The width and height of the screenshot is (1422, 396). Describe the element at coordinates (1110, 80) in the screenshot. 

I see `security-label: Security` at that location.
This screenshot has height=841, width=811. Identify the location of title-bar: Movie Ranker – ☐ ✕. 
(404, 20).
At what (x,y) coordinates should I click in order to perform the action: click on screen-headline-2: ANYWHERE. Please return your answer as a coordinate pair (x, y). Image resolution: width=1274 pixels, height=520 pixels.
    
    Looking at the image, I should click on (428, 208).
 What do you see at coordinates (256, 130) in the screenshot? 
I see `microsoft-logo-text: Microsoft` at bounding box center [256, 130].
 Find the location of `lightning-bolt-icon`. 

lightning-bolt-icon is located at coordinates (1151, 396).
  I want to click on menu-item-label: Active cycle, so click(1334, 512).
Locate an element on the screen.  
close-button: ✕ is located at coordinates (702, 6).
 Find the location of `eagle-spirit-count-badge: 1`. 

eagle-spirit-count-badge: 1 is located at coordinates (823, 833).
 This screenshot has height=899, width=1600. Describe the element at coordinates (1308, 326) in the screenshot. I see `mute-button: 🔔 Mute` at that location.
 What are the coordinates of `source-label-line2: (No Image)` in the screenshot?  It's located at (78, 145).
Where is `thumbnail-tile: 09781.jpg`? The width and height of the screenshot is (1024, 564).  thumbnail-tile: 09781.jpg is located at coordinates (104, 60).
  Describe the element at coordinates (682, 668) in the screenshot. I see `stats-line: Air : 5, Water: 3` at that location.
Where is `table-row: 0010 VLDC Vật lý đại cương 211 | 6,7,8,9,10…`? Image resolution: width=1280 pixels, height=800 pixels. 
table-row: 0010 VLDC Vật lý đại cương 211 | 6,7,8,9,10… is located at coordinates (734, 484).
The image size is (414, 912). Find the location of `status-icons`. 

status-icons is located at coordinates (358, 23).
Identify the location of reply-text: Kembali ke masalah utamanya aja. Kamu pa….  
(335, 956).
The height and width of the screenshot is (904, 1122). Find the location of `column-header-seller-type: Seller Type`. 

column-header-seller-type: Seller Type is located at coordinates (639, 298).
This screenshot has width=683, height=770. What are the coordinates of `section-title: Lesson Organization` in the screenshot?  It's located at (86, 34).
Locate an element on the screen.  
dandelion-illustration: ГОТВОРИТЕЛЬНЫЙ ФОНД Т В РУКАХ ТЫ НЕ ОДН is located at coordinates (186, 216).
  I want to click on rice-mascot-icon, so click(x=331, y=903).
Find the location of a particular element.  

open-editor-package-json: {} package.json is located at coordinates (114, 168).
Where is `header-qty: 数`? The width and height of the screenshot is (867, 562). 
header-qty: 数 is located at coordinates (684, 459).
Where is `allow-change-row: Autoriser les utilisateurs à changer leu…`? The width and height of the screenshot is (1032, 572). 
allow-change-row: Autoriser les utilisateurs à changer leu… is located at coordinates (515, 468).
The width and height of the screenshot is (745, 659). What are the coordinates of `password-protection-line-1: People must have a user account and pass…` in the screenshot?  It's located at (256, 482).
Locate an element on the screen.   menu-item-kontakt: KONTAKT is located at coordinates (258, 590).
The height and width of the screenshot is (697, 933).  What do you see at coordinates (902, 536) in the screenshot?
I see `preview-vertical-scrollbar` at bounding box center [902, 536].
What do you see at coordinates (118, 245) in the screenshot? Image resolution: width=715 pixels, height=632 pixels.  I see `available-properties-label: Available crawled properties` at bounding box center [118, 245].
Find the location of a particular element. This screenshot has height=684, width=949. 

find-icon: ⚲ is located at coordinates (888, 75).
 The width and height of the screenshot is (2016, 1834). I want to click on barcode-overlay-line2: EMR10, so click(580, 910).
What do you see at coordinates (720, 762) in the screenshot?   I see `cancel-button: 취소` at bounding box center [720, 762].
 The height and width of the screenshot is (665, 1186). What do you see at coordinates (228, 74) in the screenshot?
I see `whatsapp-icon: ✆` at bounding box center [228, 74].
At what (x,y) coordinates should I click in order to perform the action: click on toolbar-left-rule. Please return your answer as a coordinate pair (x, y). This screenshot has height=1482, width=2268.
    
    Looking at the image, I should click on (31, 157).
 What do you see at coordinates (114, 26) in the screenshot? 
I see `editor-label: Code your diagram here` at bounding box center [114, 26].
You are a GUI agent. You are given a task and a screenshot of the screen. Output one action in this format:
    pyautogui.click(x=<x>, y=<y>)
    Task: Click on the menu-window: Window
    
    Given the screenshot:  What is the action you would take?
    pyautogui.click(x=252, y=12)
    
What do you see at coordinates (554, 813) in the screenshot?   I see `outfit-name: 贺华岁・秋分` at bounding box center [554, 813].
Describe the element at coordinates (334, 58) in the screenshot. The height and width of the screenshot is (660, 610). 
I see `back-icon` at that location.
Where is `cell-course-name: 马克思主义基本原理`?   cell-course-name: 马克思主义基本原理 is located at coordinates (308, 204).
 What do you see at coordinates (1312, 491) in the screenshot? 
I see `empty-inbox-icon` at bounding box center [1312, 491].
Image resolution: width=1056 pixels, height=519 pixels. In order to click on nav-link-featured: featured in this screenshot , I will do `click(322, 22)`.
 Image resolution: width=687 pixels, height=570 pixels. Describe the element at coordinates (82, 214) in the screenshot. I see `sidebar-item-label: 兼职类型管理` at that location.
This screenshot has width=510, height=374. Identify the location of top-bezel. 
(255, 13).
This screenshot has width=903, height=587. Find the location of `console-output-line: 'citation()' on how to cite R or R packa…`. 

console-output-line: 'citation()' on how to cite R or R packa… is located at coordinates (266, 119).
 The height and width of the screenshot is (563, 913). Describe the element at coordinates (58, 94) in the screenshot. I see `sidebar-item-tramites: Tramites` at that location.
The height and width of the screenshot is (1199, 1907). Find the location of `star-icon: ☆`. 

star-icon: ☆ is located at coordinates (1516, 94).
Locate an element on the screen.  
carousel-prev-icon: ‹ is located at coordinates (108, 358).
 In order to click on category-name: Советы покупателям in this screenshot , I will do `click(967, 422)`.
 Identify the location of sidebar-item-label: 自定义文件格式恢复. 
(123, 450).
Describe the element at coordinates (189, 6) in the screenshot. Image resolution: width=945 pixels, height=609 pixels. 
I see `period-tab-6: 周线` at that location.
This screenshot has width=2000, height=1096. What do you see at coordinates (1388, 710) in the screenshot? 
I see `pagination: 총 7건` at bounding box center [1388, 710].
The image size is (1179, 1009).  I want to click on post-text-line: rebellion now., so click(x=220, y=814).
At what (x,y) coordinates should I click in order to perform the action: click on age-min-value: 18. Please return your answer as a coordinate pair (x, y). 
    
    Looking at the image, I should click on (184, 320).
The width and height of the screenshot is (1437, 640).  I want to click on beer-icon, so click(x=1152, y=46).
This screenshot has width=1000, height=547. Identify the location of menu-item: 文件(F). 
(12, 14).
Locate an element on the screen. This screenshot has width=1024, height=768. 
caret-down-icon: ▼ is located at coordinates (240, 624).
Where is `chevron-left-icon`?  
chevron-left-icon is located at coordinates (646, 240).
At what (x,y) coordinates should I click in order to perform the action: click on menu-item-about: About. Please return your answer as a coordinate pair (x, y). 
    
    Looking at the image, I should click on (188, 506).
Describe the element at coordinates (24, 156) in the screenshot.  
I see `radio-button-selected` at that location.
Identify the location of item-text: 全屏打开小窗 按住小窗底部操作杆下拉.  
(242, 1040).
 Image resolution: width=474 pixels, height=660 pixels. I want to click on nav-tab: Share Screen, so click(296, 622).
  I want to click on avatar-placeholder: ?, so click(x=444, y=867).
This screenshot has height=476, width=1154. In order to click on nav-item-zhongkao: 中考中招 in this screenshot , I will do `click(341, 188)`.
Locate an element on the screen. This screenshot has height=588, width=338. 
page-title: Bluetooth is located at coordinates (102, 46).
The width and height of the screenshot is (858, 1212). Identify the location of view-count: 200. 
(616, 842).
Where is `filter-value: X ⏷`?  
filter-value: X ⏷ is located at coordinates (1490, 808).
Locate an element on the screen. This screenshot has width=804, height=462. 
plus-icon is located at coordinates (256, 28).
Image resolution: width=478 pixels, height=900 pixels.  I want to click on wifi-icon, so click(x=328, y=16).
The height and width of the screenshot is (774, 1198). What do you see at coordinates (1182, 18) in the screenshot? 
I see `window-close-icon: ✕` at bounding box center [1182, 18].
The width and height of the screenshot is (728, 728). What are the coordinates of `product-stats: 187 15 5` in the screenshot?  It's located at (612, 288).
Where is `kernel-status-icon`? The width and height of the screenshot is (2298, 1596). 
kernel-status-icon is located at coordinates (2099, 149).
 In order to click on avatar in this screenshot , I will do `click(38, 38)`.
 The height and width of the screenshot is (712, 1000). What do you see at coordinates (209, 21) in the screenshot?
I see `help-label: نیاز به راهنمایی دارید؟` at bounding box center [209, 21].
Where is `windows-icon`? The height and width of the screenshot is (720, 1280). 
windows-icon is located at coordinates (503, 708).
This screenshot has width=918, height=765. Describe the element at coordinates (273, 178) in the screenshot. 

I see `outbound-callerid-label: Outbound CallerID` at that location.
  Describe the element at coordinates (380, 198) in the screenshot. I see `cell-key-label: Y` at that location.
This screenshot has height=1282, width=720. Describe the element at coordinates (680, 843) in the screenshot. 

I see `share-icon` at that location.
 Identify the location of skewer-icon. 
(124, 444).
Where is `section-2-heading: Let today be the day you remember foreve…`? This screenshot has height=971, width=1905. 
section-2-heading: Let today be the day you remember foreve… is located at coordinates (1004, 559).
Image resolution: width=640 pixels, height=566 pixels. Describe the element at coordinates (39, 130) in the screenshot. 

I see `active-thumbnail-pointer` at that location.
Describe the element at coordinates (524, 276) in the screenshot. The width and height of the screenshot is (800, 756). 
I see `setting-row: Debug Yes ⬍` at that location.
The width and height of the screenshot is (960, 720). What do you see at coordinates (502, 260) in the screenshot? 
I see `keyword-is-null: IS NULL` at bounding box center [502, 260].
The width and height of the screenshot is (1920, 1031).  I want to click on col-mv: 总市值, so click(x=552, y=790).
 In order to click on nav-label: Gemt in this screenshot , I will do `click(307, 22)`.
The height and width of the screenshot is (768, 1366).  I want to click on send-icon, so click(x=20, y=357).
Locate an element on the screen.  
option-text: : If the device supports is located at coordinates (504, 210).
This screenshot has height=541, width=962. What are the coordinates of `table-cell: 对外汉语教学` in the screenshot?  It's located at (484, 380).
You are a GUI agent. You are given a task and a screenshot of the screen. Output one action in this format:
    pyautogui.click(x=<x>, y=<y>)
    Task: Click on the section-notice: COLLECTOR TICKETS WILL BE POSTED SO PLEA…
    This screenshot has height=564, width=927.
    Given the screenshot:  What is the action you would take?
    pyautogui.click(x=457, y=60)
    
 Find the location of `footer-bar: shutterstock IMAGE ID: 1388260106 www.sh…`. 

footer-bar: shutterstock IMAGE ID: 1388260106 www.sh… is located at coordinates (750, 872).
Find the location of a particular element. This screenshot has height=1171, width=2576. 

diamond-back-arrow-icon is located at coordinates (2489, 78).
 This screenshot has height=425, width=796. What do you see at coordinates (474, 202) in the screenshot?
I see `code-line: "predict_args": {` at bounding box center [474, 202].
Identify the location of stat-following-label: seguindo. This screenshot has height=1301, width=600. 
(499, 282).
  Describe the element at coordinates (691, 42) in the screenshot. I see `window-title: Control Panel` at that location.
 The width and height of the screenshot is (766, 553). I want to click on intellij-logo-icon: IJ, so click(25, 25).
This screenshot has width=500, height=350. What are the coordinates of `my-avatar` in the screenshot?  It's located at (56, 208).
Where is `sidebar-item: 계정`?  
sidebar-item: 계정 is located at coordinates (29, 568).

----------------

§ Task details:
Return each line above that contains the string "title".

§ Reply:
This screenshot has height=841, width=811. Identify the location of title-bar: Movie Ranker – ☐ ✕. 
This screenshot has width=683, height=770. What are the coordinates of `section-title: Lesson Organization` in the screenshot?  It's located at (86, 34).
page-title: Bluetooth is located at coordinates (102, 46).
  Describe the element at coordinates (691, 42) in the screenshot. I see `window-title: Control Panel` at that location.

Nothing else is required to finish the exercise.